Some customers may be thriving, and some may be looking to cut costs wherever possible. Evaluate if you can systematically identify who those customers are, and align incentives accordingly. Perhaps customers in specific verticals or markets are hit worse than others. Perhaps the solutions those customers buy look different, so you can invest in incentives in specific solutions, instead of peanut butter spreading across all. – Laura Beussman, Director of Marketing, Blackbaud

Example: A blanket loyalty discount of $100 a month for three months across a customer base of 5K would result in a loss of $1,500,000. But if only a portion of your base requires a grace period, you could offer a discount of $50 a month for three months to 1K customers with moderate needs and $100 discount to 500 customers for three months, resulting in a total discount of $300,000 — a difference of $1,200,000.

Knowing who your customers are and what they need is critical to understanding how you can best support their needs and your bottom line.

2. Don’t’ value new customers over existing customers.

If your organization is dropping prices in order to sell through this pandemic, consider loyalty pricing at renewal. Otherwise, you’re making it cheaper for a current customer to leave and come back.

Consider, instead, creating new and simpler packages at lower price points so that your sales team is able to continue engaging prospects with value-led offers but you’re not putting current contracts at risk.

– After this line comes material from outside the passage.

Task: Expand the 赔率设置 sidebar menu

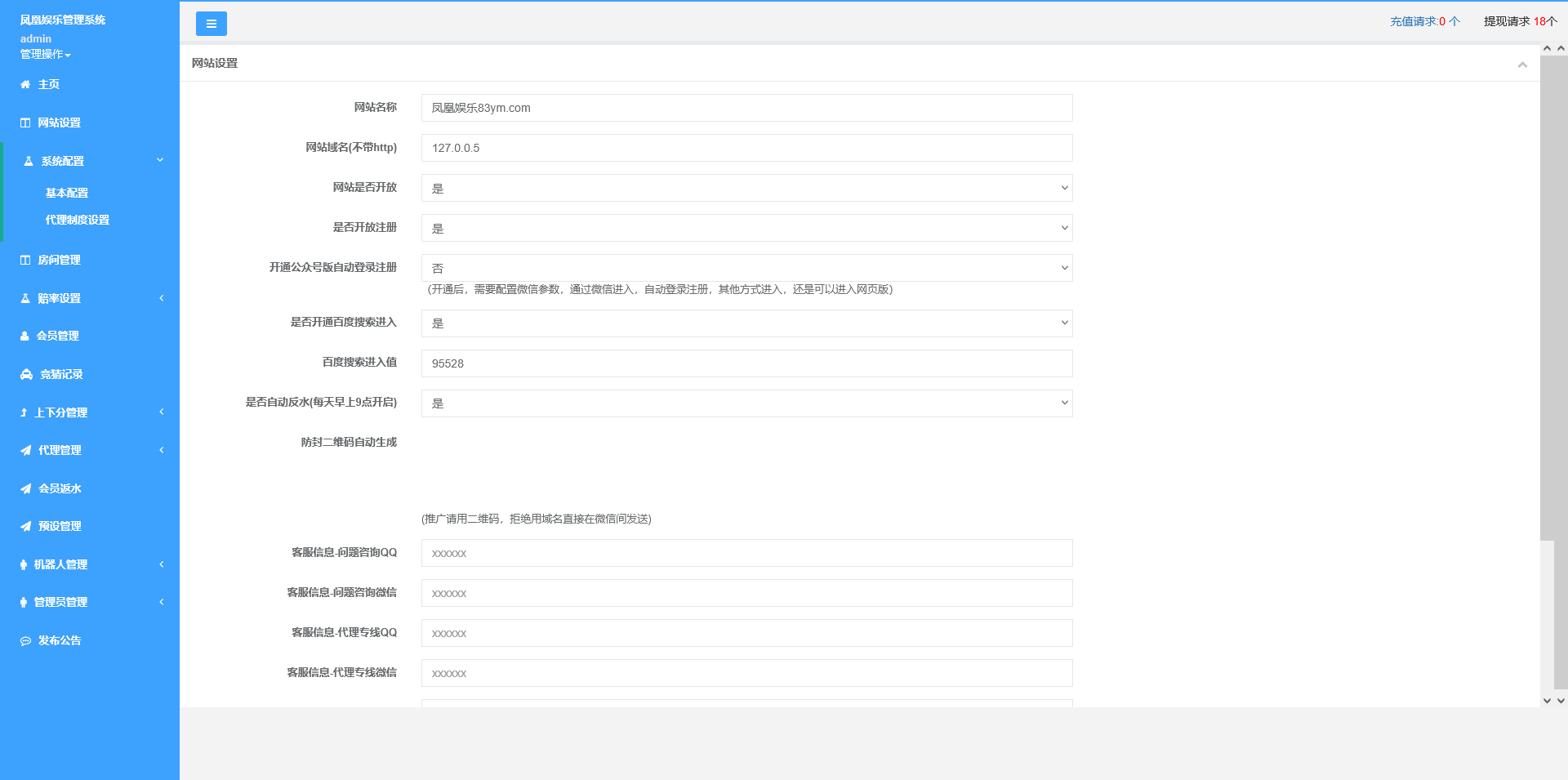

It may be that some of your more sophisticated features are not a critical need or priority right now. By simplifying your package to only offer the basic necessities, and updating pricing accordingly, this keeps your price directly tied to value, without impacting the price to value ratio.

3. Add something of value

Do you have a new feature or an add-on that is especially useful right now? If not, can you build one? Are there tools or resources or services that you can offer to support customers through this time?

Offering something of value without charging improves your price to value ratio without lessening your cash flow. – Laura Beussman, Director of Marketing, Blackbaud

Additionally, this demonstrates how your organization is prioritizing partnership during this time and responding with something tangible. Saying “we’re here for you” is one thing – actually being there is another thing entirely. The true opportunity is delivering on the latter, even if it is making product coaching services free during this time to ensure that your customers understand how to get the full value out of your product.

4. Empower renewals and retention teams

There may be customers that don’t fit into your segmentation loyalty strategy. Empower your renewals and retention teams to provide loyalty offers. Protecting revenue and preventing churn is critical right now, and your frontline customer success teams play an invaluable role in keeping customers through this time.

Partner with these teams to help them understand:

  • How to keep customers from leaving with loyalty discounts
  • How to talk about new features or resources that are being launched, and how to position this to each segment
  • How to overcome product, pricing, and service objections from customers with messaging about what’s being done

Additionally, make sure that these teams know the path and the process to share feedback and learnings that they are hearing daily. This information is critical to your ongoing success and response.

Protecting revenue right now is directly tied to protecting customers, and ensuring that the strategies we’re implementing drive customer value. Being a customer-led growth company means keeping our customers at the center of all of our decisions – and pricing is no exception.